Nevertheless, there is a lack of data about the long-term impact of eculizumab discontinuation in the discussed published cohorts. A major criticism is that those studies could be biased, since eculizumab may be withdrawn in selected patients and not per protocol in all of them. The fact that in most centers extensive genetic analysis is not achievable in the short-term, as well as limited clinical experience, represents an additional challenge to following that approach.

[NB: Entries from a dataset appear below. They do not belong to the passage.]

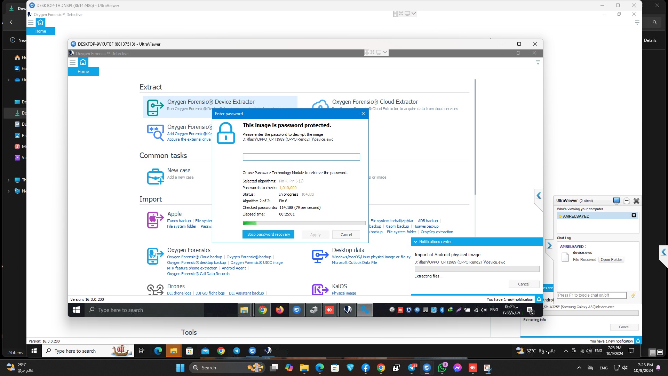Select the inner Home tab
This screenshot has width=668, height=376.
coord(83,71)
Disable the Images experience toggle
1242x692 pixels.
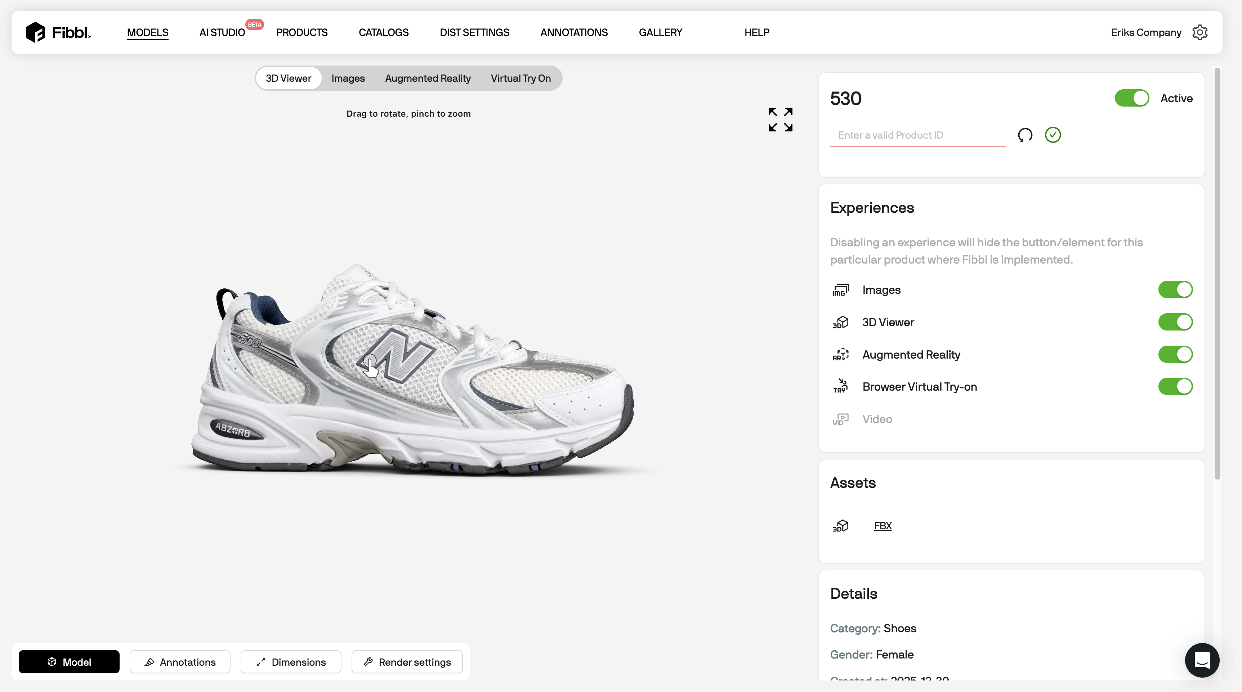(x=1175, y=290)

A new strong statement in favor of a restrictive approach for eculizumab treatment in aHUS, based on the studies discussed above and our own experience [52,53,54,55,56], has been advocated recently [57]. Expert research on C′ and a skilled Dutch clinical group has published a restrictive therapeutic aHUS protocol based on patient age, C′ gene variant profile, and coordination by a national referent center, to provide distinct eculizumab treatment patterns in terms of duration, full or reduced dose, and complete or partial C´ activity blockade [57]. Unfortunately, the outcome of that approach is still unknown as a prospective observational national monitoring project (CUREiHUS, NTR5988) to guide eculizumab therapy in aHUS is ongoing.

Finally, the proposed restrictive approach in aHUS in adult transplant patients or in adult candidates for KTx [57] is highly questionable due to controversial results, limited recovery after eculizumab resumption, and lack of alignment with expert recommendations [22,23,24, 33]. New information from the Global aHUS Registry analyzing the outcome of 188 KTx patients with at least 1 year of follow-up after their most recent transplant demonstrated significantly better 2-year eGFR (70.2 ml/min/1.73m2) in the subgroup of patients receiving eculizumab beginning at the time of transplantation in comparison with the subgroup receiving eculizumab after KTx with a previous diagnosis of aHUS (44.8 ml/min/1.73m2) or the subgroup diagnosed with aHUS and treated after KTx (24.2 ml/min/1.73m2) [58].

Conclusion

Treatment with eculizumab has changed the natural history of complement-mediated HUS. Originally approved for long-life treatment, clinical experience from highly expert centers support moving from a fixed treatment schedule to a personalized dosing, at least in selected patients. Limitations in disease-monitoring tools, and in genetic diagnosis in regular clinical practice, question the generalization of that approach. The balance between the ethical obligation to offer patients the best treatment, drug affordability, and patient risk requires a strict and rigorous prospective international research collaborative effort to provide proof and guidelines for aHUS future management.